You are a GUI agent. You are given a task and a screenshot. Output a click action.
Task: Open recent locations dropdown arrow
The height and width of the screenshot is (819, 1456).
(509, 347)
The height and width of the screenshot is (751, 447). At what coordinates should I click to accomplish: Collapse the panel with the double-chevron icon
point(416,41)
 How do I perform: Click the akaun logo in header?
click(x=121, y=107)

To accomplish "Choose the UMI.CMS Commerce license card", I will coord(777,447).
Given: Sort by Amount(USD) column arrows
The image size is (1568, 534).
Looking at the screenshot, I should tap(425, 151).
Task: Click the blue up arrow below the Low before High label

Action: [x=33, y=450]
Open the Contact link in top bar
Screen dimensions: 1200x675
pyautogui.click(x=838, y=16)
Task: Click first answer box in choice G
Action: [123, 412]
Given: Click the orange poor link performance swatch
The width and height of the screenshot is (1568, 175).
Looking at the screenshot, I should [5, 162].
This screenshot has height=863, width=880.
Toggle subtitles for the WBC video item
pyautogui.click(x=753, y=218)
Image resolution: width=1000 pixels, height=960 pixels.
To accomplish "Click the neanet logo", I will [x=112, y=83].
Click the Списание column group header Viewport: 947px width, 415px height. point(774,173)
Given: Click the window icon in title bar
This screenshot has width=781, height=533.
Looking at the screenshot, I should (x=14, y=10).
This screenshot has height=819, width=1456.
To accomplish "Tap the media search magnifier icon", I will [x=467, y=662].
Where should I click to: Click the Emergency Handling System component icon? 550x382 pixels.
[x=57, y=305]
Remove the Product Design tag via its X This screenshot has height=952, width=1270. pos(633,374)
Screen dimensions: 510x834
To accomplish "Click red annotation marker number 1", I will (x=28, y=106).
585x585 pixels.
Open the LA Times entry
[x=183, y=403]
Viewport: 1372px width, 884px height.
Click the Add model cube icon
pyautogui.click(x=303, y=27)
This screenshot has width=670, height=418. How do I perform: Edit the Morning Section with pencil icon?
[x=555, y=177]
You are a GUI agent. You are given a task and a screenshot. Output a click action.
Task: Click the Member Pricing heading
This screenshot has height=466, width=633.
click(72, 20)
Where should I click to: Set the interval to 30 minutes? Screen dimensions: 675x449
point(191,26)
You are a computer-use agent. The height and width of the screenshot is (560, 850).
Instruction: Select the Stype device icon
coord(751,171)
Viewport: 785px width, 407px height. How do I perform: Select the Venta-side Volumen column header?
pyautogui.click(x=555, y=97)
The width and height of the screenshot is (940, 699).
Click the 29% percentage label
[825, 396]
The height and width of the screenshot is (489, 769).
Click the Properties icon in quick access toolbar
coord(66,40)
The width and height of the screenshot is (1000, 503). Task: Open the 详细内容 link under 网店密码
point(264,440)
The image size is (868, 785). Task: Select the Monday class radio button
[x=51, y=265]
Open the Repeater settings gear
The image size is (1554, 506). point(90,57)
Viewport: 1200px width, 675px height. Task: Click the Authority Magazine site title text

---*---

▶ _SHORT TASK_
Retype the lines between the one holding "Viewport: 785px width, 407px" and the one holding "coord(66,40)", inclusive, without changing anything.

▶ _TASK RESPONSE_
Viewport: 785px width, 407px height. How do I perform: Select the Venta-side Volumen column header?
pyautogui.click(x=555, y=97)
The width and height of the screenshot is (940, 699).
Click the 29% percentage label
[825, 396]
The height and width of the screenshot is (489, 769).
Click the Properties icon in quick access toolbar
coord(66,40)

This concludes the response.